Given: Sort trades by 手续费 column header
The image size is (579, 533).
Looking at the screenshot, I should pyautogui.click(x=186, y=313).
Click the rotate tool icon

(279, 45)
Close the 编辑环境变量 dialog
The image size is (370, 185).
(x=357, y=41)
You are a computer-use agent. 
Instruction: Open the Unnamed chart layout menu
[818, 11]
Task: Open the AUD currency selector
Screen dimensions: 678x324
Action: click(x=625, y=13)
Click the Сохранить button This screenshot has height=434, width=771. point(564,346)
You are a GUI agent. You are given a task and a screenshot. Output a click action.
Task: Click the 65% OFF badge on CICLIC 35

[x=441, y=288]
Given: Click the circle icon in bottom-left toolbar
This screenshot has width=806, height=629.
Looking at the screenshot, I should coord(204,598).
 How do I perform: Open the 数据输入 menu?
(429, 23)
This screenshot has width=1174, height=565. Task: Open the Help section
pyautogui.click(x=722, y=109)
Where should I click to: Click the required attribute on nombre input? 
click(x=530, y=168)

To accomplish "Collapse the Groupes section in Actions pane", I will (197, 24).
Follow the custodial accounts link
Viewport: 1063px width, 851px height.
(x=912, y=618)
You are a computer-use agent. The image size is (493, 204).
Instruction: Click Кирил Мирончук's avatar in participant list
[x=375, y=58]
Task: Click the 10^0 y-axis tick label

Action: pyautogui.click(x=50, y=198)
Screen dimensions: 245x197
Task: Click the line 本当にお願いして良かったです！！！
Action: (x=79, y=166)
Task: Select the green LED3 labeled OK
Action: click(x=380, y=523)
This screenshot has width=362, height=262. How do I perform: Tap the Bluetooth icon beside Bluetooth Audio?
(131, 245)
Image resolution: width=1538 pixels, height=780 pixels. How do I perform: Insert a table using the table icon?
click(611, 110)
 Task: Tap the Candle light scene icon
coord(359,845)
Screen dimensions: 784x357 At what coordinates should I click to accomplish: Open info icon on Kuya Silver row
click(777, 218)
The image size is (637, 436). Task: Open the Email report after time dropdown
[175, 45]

---

** What is asked **
How many lines of the material above contain the string "dimensions"? Case counts. Reply with the number alone.

** Answer to the problem **
3